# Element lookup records
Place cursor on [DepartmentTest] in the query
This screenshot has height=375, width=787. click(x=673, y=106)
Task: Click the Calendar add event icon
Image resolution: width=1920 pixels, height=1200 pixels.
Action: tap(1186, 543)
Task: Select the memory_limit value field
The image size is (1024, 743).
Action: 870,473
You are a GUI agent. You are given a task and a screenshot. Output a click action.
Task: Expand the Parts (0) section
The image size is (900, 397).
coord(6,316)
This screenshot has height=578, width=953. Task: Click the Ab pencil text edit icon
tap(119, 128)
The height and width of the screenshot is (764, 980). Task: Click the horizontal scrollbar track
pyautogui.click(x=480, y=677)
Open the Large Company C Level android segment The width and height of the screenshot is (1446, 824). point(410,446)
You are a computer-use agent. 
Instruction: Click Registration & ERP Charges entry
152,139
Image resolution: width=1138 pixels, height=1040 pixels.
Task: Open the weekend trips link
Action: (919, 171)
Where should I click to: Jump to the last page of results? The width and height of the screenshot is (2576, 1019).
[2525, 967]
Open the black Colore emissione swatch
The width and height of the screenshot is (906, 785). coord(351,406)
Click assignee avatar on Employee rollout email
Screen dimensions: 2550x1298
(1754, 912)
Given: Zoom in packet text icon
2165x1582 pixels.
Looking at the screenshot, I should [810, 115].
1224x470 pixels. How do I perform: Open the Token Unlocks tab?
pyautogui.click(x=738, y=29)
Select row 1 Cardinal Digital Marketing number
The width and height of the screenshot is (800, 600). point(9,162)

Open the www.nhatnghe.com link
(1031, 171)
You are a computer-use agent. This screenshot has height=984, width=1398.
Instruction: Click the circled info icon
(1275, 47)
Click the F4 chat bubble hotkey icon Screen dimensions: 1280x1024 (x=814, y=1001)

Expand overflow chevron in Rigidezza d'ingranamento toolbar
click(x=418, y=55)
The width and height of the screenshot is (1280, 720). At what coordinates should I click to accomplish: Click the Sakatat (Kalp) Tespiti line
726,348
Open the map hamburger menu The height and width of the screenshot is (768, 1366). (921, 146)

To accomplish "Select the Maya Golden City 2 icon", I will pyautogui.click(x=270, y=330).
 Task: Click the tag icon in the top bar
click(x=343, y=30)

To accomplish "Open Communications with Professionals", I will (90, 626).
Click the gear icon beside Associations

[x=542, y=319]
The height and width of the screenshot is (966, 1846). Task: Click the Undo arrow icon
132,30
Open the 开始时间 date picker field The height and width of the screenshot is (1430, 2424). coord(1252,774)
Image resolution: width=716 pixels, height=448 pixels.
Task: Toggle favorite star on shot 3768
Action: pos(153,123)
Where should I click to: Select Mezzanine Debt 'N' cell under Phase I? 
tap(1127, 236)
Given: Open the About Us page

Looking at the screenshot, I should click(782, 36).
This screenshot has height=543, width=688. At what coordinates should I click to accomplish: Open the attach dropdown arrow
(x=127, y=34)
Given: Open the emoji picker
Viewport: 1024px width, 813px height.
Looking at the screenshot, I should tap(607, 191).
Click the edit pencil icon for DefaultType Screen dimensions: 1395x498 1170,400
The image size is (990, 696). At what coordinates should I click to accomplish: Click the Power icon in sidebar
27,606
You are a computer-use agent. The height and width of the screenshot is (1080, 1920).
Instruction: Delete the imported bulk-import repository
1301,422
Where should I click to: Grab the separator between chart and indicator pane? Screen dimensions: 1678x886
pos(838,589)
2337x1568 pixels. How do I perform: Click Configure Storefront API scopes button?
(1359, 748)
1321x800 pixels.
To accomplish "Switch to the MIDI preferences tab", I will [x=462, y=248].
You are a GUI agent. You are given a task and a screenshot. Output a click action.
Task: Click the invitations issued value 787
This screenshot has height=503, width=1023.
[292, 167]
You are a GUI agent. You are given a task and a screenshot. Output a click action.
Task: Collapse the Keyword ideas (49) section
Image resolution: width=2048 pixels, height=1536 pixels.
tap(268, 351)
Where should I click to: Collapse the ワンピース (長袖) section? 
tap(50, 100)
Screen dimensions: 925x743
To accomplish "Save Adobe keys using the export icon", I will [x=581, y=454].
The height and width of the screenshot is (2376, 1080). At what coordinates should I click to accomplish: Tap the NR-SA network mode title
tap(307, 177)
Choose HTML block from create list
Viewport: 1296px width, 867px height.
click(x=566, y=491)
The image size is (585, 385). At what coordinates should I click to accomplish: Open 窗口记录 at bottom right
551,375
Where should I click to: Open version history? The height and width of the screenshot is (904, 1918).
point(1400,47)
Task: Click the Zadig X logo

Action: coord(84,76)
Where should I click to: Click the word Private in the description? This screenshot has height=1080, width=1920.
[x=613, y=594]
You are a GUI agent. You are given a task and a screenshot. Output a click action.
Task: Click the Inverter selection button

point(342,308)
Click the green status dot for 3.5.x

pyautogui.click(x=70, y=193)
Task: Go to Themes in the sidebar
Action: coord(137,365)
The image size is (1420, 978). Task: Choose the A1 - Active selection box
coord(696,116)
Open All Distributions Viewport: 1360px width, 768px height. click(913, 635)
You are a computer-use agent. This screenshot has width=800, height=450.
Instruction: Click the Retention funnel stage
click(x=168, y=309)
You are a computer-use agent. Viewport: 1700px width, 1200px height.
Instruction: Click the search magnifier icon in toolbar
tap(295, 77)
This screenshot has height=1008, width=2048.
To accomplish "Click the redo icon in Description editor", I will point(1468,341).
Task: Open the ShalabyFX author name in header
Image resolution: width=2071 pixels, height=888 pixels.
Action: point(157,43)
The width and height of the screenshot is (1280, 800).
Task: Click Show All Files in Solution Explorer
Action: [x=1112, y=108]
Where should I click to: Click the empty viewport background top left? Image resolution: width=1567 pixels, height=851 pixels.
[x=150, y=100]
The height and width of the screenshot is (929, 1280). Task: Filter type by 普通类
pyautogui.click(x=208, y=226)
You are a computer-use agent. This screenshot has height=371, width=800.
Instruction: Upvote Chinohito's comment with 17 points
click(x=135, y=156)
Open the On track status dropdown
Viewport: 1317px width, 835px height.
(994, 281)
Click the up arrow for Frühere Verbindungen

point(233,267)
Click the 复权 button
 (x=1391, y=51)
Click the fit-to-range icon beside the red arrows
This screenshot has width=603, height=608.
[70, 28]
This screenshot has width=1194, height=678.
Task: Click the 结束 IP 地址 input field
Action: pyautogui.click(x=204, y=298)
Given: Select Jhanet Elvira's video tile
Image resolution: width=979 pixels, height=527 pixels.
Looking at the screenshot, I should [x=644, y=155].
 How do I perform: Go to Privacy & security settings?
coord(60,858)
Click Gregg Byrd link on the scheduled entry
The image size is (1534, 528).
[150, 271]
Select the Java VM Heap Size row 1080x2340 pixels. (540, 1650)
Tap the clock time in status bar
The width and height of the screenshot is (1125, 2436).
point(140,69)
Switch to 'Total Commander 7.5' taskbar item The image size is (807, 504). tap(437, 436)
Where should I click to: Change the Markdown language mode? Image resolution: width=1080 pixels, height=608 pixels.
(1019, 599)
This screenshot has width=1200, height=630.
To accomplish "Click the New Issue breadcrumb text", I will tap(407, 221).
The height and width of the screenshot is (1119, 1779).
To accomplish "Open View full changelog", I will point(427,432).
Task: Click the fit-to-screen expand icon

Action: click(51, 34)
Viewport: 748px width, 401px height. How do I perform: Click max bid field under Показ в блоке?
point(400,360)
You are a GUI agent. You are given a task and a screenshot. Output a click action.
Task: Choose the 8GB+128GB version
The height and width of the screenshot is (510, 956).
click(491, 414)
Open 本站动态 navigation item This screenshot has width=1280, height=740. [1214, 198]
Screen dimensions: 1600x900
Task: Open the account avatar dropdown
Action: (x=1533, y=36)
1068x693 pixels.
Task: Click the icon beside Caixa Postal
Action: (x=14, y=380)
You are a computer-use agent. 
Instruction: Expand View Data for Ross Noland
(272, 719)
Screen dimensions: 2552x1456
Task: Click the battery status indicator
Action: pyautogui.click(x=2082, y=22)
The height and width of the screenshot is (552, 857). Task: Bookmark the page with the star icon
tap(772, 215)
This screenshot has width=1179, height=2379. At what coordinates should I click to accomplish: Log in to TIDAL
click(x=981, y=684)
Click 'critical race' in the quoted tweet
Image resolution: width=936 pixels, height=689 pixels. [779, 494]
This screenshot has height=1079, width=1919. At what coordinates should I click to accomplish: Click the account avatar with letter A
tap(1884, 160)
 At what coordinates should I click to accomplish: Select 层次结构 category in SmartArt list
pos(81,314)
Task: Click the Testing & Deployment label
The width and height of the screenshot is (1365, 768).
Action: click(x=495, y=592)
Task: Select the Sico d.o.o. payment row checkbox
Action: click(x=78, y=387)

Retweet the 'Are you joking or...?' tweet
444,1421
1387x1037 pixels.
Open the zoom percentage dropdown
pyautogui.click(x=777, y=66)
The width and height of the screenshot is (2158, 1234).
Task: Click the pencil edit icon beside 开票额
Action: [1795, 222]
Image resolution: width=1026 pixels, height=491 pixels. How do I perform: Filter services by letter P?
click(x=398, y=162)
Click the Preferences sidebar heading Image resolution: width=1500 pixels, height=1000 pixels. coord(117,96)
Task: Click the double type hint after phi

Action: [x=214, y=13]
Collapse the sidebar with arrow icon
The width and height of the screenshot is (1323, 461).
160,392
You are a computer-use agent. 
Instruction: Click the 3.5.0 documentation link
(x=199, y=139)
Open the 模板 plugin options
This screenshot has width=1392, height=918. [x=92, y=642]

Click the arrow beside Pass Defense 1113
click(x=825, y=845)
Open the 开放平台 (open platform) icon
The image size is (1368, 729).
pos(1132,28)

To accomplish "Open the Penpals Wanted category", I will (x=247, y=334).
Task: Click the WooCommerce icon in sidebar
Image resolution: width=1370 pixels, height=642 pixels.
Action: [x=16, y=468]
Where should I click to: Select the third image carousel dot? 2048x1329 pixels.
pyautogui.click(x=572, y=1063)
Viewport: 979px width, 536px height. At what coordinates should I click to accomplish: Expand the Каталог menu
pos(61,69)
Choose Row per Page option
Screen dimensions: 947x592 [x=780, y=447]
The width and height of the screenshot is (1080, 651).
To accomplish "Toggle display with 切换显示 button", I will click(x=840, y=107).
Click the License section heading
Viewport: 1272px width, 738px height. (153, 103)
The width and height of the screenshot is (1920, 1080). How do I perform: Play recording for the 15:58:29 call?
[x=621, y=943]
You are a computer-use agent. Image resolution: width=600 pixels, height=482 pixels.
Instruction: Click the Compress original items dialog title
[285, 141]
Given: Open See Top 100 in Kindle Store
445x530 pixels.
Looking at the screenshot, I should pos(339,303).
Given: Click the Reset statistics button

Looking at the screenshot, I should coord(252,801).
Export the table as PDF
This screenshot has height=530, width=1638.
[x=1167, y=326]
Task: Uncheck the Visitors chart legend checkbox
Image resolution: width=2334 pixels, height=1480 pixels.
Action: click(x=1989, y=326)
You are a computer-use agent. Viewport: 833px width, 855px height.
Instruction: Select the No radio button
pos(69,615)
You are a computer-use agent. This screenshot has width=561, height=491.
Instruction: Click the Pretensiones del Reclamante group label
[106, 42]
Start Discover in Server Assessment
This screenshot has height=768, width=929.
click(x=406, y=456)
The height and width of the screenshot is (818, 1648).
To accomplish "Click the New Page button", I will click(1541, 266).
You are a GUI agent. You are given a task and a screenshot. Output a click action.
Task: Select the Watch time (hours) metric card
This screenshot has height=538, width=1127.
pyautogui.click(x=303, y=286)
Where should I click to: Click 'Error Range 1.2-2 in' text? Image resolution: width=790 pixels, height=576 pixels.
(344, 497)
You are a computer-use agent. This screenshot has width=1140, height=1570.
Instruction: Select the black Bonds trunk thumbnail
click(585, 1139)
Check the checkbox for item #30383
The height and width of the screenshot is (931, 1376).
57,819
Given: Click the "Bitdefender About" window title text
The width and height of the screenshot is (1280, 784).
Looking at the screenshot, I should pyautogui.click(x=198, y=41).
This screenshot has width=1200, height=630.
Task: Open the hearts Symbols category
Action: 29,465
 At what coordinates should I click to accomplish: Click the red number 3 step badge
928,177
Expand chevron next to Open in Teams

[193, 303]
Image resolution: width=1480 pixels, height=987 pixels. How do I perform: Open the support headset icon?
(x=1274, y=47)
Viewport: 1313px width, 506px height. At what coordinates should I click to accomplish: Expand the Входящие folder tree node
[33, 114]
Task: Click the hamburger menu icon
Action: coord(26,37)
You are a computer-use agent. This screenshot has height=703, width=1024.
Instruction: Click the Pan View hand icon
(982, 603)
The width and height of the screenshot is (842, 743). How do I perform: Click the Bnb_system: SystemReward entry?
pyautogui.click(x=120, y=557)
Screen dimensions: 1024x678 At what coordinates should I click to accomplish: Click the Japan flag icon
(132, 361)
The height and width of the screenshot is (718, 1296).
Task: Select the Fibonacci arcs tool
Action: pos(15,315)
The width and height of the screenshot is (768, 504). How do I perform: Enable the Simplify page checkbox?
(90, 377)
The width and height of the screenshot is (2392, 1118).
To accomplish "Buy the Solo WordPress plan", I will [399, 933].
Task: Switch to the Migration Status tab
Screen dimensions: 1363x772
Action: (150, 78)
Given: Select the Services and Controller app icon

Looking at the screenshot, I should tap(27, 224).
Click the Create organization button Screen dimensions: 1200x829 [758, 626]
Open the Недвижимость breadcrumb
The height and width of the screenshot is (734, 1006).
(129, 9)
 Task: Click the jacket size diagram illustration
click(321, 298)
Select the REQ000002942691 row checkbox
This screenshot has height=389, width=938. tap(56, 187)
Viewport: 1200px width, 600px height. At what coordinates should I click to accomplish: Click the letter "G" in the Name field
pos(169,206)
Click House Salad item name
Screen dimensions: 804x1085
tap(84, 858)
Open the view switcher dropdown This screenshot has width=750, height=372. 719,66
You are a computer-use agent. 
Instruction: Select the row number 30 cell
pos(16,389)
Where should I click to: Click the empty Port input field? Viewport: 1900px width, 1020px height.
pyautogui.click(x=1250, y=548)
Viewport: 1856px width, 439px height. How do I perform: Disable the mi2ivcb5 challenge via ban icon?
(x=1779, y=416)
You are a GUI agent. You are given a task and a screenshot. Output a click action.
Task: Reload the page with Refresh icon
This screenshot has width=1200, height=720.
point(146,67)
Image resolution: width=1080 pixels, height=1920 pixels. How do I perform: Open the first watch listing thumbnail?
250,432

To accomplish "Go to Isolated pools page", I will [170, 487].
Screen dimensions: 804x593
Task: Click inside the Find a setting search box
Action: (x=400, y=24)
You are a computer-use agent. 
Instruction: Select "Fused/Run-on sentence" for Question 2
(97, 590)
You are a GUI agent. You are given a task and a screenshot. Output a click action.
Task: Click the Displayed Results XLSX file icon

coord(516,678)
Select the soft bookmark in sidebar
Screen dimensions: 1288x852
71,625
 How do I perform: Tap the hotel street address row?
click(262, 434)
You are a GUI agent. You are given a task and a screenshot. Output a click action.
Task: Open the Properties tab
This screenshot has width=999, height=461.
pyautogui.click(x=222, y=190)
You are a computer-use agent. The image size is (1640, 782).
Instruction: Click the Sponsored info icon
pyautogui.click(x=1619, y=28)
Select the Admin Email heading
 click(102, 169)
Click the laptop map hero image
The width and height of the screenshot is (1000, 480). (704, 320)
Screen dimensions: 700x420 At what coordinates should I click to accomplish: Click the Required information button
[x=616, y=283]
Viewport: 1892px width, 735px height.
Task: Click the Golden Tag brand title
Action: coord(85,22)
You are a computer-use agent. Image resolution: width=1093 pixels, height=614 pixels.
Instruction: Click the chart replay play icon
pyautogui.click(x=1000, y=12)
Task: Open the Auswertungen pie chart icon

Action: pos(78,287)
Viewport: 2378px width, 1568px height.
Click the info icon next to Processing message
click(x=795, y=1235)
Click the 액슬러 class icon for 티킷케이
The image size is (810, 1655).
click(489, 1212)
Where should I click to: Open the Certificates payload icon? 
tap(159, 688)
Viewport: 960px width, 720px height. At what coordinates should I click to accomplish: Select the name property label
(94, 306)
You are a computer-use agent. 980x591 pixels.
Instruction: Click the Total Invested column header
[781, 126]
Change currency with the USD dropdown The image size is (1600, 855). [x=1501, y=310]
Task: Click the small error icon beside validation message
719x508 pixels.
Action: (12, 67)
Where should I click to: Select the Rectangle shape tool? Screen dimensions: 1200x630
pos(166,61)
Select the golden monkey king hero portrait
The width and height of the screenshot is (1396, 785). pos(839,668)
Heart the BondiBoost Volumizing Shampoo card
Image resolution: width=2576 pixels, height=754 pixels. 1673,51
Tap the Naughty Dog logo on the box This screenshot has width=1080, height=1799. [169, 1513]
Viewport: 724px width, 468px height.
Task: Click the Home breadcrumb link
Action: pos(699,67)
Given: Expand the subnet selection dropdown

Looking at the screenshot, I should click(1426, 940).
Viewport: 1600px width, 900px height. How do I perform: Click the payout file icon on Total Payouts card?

# TASK OBJECTIVE
Print everything in the items from the very first line down to the line containing "Action: (919, 171)", including both, character for character.

# REPLY
Place cursor on [DepartmentTest] in the query
This screenshot has height=375, width=787. click(x=673, y=106)
Task: Click the Calendar add event icon
Image resolution: width=1920 pixels, height=1200 pixels.
Action: tap(1186, 543)
Task: Select the memory_limit value field
The image size is (1024, 743).
Action: 870,473
You are a GUI agent. You are given a task and a screenshot. Output a click action.
Task: Expand the Parts (0) section
The image size is (900, 397).
coord(6,316)
This screenshot has height=578, width=953. Task: Click the Ab pencil text edit icon
tap(119, 128)
The height and width of the screenshot is (764, 980). Task: Click the horizontal scrollbar track
pyautogui.click(x=480, y=677)
Open the Large Company C Level android segment The width and height of the screenshot is (1446, 824). point(410,446)
You are a computer-use agent. 
Instruction: Click Registration & ERP Charges entry
152,139
Image resolution: width=1138 pixels, height=1040 pixels.
Task: Open the weekend trips link
Action: (919, 171)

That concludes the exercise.